Evaluation of transduction efficiency in macrophage colony-stimulating factor differentiated human macrophages using HIV-1 based lentiviral vectors
1 Experimental Atherosclerosis Section, National Heart, Lung, and Blood Institute, NIH, Bethesda, MD, USA
2 Flow Cytometry Core, National Heart, Lung, and Blood Institute, NIH, Bethesda, MD, USA
BMC Biotechnology 2011, 11:13 doi:10.1186/1472-6750-11-13Published: 31 January 2011
Monocyte-derived macrophages contribute to atherosclerotic plaque formation. Therefore, manipulating macrophage function could have significant therapeutic value. The objective of this study was to determine transduction efficiency of two HIV-based lentiviral vector configurations as delivery systems for the transduction of primary human blood monocyte-derived macrophages.

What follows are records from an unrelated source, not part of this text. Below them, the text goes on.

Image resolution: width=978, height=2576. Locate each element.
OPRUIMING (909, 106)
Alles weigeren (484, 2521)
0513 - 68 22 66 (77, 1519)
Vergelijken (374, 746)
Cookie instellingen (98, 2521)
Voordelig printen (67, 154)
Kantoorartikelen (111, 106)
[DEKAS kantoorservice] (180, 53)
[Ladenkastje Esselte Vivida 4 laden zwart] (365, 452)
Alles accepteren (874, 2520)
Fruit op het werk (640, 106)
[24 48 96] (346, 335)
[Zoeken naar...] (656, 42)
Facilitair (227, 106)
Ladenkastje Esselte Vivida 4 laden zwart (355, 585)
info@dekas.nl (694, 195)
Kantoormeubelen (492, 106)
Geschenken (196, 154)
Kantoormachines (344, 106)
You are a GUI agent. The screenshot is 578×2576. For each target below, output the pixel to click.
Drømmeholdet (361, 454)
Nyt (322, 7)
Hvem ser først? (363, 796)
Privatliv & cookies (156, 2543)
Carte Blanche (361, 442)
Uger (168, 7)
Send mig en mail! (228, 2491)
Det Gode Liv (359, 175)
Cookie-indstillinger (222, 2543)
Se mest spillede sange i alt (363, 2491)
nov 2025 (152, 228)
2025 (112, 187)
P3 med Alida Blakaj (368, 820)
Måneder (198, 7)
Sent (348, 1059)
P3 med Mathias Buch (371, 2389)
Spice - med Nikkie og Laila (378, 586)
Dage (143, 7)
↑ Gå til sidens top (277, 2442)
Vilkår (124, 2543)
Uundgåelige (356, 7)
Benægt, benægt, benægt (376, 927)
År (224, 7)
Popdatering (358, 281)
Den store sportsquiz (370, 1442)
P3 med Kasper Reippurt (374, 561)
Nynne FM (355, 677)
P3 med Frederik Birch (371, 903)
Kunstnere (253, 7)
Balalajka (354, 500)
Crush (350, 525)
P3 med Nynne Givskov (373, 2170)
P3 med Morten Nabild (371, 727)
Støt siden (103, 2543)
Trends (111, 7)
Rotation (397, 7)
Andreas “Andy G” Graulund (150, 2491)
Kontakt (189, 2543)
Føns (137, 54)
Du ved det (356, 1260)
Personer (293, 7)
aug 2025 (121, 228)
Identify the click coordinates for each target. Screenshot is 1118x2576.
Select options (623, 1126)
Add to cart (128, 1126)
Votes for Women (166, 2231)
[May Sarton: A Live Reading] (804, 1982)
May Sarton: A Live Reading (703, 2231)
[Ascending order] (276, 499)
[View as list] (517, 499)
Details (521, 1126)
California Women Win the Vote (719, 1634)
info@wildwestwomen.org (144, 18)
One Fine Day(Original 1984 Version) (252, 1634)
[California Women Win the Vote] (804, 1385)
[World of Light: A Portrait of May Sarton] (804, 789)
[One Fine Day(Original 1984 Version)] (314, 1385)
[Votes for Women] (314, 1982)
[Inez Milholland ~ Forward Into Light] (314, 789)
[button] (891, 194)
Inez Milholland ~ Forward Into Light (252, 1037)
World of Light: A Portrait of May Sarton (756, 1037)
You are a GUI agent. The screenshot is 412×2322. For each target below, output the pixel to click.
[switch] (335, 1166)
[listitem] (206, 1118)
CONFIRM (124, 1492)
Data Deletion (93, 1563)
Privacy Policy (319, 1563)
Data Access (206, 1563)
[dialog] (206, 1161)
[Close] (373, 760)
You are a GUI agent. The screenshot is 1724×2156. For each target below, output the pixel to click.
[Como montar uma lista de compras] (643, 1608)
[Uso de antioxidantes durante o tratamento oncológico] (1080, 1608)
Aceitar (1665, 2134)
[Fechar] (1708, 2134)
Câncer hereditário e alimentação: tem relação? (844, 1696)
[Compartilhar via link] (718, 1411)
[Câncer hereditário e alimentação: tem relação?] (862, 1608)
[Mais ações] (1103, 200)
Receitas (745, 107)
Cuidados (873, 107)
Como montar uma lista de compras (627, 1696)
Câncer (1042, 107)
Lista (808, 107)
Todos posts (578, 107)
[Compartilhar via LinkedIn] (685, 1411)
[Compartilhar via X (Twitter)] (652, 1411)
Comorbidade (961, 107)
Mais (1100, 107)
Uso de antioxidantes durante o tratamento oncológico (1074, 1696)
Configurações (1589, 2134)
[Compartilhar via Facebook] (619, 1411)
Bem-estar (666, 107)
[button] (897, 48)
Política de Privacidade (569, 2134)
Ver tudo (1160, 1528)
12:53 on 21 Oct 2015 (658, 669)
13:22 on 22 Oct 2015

Human blood monocytes were transduced using two VSV-G pseudotyped HIV-1 based lentiviral vectors containing EGFP expression driven by either native HIV-LTR (VRX494) or EF1α promoters (VRX1090). Lentiviral vectors were added to cultured macrophages at different times and multiplicities of infection (MOI). Transduction efficiency was assessed using fluorescence microscopy and flow cytometry. Macrophages transduced between 2 and 120 hours after culturing showed the highest transduction efficiency at 2-hours transduction time. Subsequently, cells were transduced 2 hours after culturing at various vector concentrations (MOIs of 5, 10, 25 and 50) to determine the amount of lentiviral vector particles required to maximally transduce human monocyte-derived macrophages. On day 7, all transduced cultures showed EGFP-positive cells by microscopy. Flow cytometric analysis showed with all MOIs a peak shift corresponding to the presence of EGFP-positive cells. For VRX494, transduction efficiency was maximal at an MOI of 25 to 50 and ranged between 58 and 67%. For VRX1090, transduction efficiency was maximal at an MOI of 10 and ranged between 80 and 90%. Thus, transductions performed with VRX1090 showed a higher number of EGFP-positive cells than VRX494.
This report shows that VSV-G pseudotyped HIV-based lentiviral vectors can efficiently transduce human blood monocyte-derived macrophages early during differentiation using low particle numbers that do not interfere with differentiation of monocytes into macrophages.